#### [Input]
┌────────

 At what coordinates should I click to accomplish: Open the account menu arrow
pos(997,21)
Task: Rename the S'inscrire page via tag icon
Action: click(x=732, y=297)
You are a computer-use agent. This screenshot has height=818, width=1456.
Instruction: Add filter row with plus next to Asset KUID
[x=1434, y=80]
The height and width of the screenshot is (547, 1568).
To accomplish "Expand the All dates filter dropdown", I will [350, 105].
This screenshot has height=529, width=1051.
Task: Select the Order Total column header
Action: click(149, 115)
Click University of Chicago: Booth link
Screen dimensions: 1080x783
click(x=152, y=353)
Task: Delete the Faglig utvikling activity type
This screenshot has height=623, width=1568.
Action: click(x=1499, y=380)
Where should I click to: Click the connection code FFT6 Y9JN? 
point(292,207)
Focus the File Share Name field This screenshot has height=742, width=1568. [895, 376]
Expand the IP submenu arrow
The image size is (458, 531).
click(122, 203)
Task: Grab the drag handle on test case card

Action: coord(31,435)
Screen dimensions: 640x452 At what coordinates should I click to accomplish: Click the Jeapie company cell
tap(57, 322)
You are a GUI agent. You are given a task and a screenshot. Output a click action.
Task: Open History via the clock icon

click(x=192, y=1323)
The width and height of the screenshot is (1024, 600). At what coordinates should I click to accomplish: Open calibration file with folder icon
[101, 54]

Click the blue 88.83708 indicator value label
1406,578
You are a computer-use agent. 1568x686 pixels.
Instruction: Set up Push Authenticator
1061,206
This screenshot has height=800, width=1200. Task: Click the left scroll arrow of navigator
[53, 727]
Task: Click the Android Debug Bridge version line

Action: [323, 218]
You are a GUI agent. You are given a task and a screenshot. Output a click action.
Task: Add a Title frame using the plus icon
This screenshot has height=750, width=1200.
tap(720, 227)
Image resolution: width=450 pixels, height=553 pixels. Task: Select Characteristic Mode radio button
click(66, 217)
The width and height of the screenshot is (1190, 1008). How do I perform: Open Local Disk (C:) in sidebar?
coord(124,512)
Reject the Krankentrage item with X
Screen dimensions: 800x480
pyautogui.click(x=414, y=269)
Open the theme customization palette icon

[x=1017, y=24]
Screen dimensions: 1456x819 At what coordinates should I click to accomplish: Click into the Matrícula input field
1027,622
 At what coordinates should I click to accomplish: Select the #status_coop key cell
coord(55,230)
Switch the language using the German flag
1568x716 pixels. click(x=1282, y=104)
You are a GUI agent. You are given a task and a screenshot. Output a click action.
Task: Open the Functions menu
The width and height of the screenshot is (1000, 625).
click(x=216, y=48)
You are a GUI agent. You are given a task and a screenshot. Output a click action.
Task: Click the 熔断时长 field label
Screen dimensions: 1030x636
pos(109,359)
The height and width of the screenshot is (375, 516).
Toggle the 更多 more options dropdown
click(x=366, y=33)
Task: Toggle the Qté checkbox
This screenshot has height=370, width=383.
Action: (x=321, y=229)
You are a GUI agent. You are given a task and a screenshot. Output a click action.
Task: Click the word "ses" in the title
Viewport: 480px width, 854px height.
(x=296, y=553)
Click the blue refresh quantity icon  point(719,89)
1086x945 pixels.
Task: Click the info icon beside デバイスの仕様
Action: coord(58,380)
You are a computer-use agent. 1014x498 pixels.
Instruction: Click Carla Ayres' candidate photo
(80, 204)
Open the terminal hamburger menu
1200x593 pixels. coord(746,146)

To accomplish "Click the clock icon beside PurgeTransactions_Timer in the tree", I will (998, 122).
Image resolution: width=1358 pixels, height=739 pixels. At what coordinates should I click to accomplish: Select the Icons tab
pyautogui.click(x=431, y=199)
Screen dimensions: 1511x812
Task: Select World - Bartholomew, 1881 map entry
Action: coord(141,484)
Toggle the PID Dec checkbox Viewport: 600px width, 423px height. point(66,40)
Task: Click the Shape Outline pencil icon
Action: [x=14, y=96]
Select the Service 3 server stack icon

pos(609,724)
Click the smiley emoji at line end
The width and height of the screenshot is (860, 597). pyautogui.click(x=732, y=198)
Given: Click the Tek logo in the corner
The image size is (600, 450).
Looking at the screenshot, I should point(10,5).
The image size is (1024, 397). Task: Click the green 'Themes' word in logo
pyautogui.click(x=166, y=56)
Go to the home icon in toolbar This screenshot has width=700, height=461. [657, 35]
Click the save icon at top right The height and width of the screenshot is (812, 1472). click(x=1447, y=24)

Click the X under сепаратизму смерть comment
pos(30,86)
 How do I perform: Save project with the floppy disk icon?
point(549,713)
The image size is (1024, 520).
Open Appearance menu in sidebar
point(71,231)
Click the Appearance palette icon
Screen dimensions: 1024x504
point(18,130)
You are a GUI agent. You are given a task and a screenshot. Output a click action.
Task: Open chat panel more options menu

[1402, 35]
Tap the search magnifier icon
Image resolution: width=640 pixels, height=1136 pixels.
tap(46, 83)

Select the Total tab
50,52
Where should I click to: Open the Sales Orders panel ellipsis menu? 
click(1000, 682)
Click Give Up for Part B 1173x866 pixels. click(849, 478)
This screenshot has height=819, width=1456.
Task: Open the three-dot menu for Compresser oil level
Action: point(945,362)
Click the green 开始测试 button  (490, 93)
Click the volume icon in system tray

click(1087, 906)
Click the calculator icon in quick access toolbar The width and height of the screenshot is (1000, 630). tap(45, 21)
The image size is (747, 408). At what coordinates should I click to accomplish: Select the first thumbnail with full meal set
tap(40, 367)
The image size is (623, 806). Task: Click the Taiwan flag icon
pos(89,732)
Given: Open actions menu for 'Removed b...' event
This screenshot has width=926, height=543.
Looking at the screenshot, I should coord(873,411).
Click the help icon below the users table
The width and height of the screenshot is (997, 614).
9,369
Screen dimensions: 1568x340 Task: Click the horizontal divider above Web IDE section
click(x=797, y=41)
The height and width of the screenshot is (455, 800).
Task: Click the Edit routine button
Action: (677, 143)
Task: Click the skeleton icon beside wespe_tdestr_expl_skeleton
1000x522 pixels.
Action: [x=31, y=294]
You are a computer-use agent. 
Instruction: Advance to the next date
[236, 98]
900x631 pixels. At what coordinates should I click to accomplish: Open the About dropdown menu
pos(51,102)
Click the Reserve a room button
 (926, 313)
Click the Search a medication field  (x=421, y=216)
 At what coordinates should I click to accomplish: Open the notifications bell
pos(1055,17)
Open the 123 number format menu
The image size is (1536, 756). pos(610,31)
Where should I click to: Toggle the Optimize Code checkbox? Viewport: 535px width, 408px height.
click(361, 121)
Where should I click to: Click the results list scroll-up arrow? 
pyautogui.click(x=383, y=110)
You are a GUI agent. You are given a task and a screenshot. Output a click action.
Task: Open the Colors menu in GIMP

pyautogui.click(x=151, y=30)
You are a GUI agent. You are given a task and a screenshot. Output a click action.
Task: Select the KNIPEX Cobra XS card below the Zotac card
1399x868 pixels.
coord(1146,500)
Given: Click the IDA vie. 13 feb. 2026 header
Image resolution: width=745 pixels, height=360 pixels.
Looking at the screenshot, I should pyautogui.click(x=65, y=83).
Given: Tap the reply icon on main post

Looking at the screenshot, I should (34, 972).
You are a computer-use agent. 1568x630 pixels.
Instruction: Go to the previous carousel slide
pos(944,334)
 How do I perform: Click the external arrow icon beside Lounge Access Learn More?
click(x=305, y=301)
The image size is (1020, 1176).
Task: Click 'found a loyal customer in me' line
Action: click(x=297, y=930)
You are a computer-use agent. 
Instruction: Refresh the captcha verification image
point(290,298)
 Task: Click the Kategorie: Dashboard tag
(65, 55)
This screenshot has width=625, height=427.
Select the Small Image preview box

└────────

#### [Prompt]
Please transcribe the data shown above in full, exactly as it stands.

#### [Response]
 At what coordinates should I click to accomplish: Open the account menu arrow
pos(997,21)
Task: Rename the S'inscrire page via tag icon
Action: click(x=732, y=297)
You are a computer-use agent. This screenshot has height=818, width=1456.
Instruction: Add filter row with plus next to Asset KUID
[x=1434, y=80]
The height and width of the screenshot is (547, 1568).
To accomplish "Expand the All dates filter dropdown", I will [350, 105].
This screenshot has height=529, width=1051.
Task: Select the Order Total column header
Action: click(149, 115)
Click University of Chicago: Booth link
Screen dimensions: 1080x783
click(x=152, y=353)
Task: Delete the Faglig utvikling activity type
This screenshot has height=623, width=1568.
Action: click(x=1499, y=380)
Where should I click to: Click the connection code FFT6 Y9JN? 
point(292,207)
Focus the File Share Name field This screenshot has height=742, width=1568. [895, 376]
Expand the IP submenu arrow
The image size is (458, 531).
click(122, 203)
Task: Grab the drag handle on test case card

Action: coord(31,435)
Screen dimensions: 640x452 At what coordinates should I click to accomplish: Click the Jeapie company cell
tap(57, 322)
You are a GUI agent. You are given a task and a screenshot. Output a click action.
Task: Open History via the clock icon

click(x=192, y=1323)
The width and height of the screenshot is (1024, 600). At what coordinates should I click to accomplish: Open calibration file with folder icon
[101, 54]

Click the blue 88.83708 indicator value label
1406,578
You are a computer-use agent. 1568x686 pixels.
Instruction: Set up Push Authenticator
1061,206
This screenshot has height=800, width=1200. Task: Click the left scroll arrow of navigator
[53, 727]
Task: Click the Android Debug Bridge version line

Action: [323, 218]
You are a GUI agent. You are given a task and a screenshot. Output a click action.
Task: Add a Title frame using the plus icon
This screenshot has height=750, width=1200.
tap(720, 227)
Image resolution: width=450 pixels, height=553 pixels. Task: Select Characteristic Mode radio button
click(66, 217)
The width and height of the screenshot is (1190, 1008). How do I perform: Open Local Disk (C:) in sidebar?
coord(124,512)
Reject the Krankentrage item with X
Screen dimensions: 800x480
pyautogui.click(x=414, y=269)
Open the theme customization palette icon

[x=1017, y=24]
Screen dimensions: 1456x819 At what coordinates should I click to accomplish: Click into the Matrícula input field
1027,622
 At what coordinates should I click to accomplish: Select the #status_coop key cell
coord(55,230)
Switch the language using the German flag
1568x716 pixels. click(x=1282, y=104)
You are a GUI agent. You are given a task and a screenshot. Output a click action.
Task: Open the Functions menu
The width and height of the screenshot is (1000, 625).
click(x=216, y=48)
You are a GUI agent. You are given a task and a screenshot. Output a click action.
Task: Click the 熔断时长 field label
Screen dimensions: 1030x636
pos(109,359)
The height and width of the screenshot is (375, 516).
Toggle the 更多 more options dropdown
click(x=366, y=33)
Task: Toggle the Qté checkbox
This screenshot has height=370, width=383.
Action: (x=321, y=229)
You are a GUI agent. You are given a task and a screenshot. Output a click action.
Task: Click the word "ses" in the title
Viewport: 480px width, 854px height.
(x=296, y=553)
Click the blue refresh quantity icon  point(719,89)
1086x945 pixels.
Task: Click the info icon beside デバイスの仕様
Action: coord(58,380)
You are a computer-use agent. 1014x498 pixels.
Instruction: Click Carla Ayres' candidate photo
(80, 204)
Open the terminal hamburger menu
1200x593 pixels. coord(746,146)

To accomplish "Click the clock icon beside PurgeTransactions_Timer in the tree", I will (998, 122).
Image resolution: width=1358 pixels, height=739 pixels. At what coordinates should I click to accomplish: Select the Icons tab
pyautogui.click(x=431, y=199)
Screen dimensions: 1511x812
Task: Select World - Bartholomew, 1881 map entry
Action: coord(141,484)
Toggle the PID Dec checkbox Viewport: 600px width, 423px height. point(66,40)
Task: Click the Shape Outline pencil icon
Action: [x=14, y=96]
Select the Service 3 server stack icon

pos(609,724)
Click the smiley emoji at line end
The width and height of the screenshot is (860, 597). pyautogui.click(x=732, y=198)
Given: Click the Tek logo in the corner
The image size is (600, 450).
Looking at the screenshot, I should point(10,5).
The image size is (1024, 397). Task: Click the green 'Themes' word in logo
pyautogui.click(x=166, y=56)
Go to the home icon in toolbar This screenshot has width=700, height=461. [657, 35]
Click the save icon at top right The height and width of the screenshot is (812, 1472). click(x=1447, y=24)

Click the X under сепаратизму смерть comment
pos(30,86)
 How do I perform: Save project with the floppy disk icon?
point(549,713)
The image size is (1024, 520).
Open Appearance menu in sidebar
point(71,231)
Click the Appearance palette icon
Screen dimensions: 1024x504
point(18,130)
You are a GUI agent. You are given a task and a screenshot. Output a click action.
Task: Open chat panel more options menu

[1402, 35]
Tap the search magnifier icon
Image resolution: width=640 pixels, height=1136 pixels.
tap(46, 83)

Select the Total tab
50,52
Where should I click to: Open the Sales Orders panel ellipsis menu? 
click(1000, 682)
Click Give Up for Part B 1173x866 pixels. click(849, 478)
This screenshot has height=819, width=1456.
Task: Open the three-dot menu for Compresser oil level
Action: point(945,362)
Click the green 开始测试 button  (490, 93)
Click the volume icon in system tray

click(1087, 906)
Click the calculator icon in quick access toolbar The width and height of the screenshot is (1000, 630). tap(45, 21)
The image size is (747, 408). At what coordinates should I click to accomplish: Select the first thumbnail with full meal set
tap(40, 367)
The image size is (623, 806). Task: Click the Taiwan flag icon
pos(89,732)
Given: Open actions menu for 'Removed b...' event
This screenshot has width=926, height=543.
Looking at the screenshot, I should coord(873,411).
Click the help icon below the users table
The width and height of the screenshot is (997, 614).
9,369
Screen dimensions: 1568x340 Task: Click the horizontal divider above Web IDE section
click(x=797, y=41)
The height and width of the screenshot is (455, 800).
Task: Click the Edit routine button
Action: (677, 143)
Task: Click the skeleton icon beside wespe_tdestr_expl_skeleton
1000x522 pixels.
Action: [x=31, y=294]
You are a computer-use agent. 
Instruction: Advance to the next date
[236, 98]
900x631 pixels. At what coordinates should I click to accomplish: Open the About dropdown menu
pos(51,102)
Click the Reserve a room button
 (926, 313)
Click the Search a medication field  (x=421, y=216)
 At what coordinates should I click to accomplish: Open the notifications bell
pos(1055,17)
Open the 123 number format menu
The image size is (1536, 756). pos(610,31)
Where should I click to: Toggle the Optimize Code checkbox? Viewport: 535px width, 408px height.
click(361, 121)
Where should I click to: Click the results list scroll-up arrow? 
pyautogui.click(x=383, y=110)
You are a GUI agent. You are given a task and a screenshot. Output a click action.
Task: Open the Colors menu in GIMP

pyautogui.click(x=151, y=30)
You are a GUI agent. You are given a task and a screenshot. Output a click action.
Task: Select the KNIPEX Cobra XS card below the Zotac card
1399x868 pixels.
coord(1146,500)
Given: Click the IDA vie. 13 feb. 2026 header
Image resolution: width=745 pixels, height=360 pixels.
Looking at the screenshot, I should pyautogui.click(x=65, y=83).
Given: Tap the reply icon on main post

Looking at the screenshot, I should (34, 972).
You are a computer-use agent. 1568x630 pixels.
Instruction: Go to the previous carousel slide
pos(944,334)
 How do I perform: Click the external arrow icon beside Lounge Access Learn More?
click(x=305, y=301)
The image size is (1020, 1176).
Task: Click 'found a loyal customer in me' line
Action: click(x=297, y=930)
You are a computer-use agent. 
Instruction: Refresh the captcha verification image
point(290,298)
 Task: Click the Kategorie: Dashboard tag
(65, 55)
This screenshot has width=625, height=427.
Select the Small Image preview box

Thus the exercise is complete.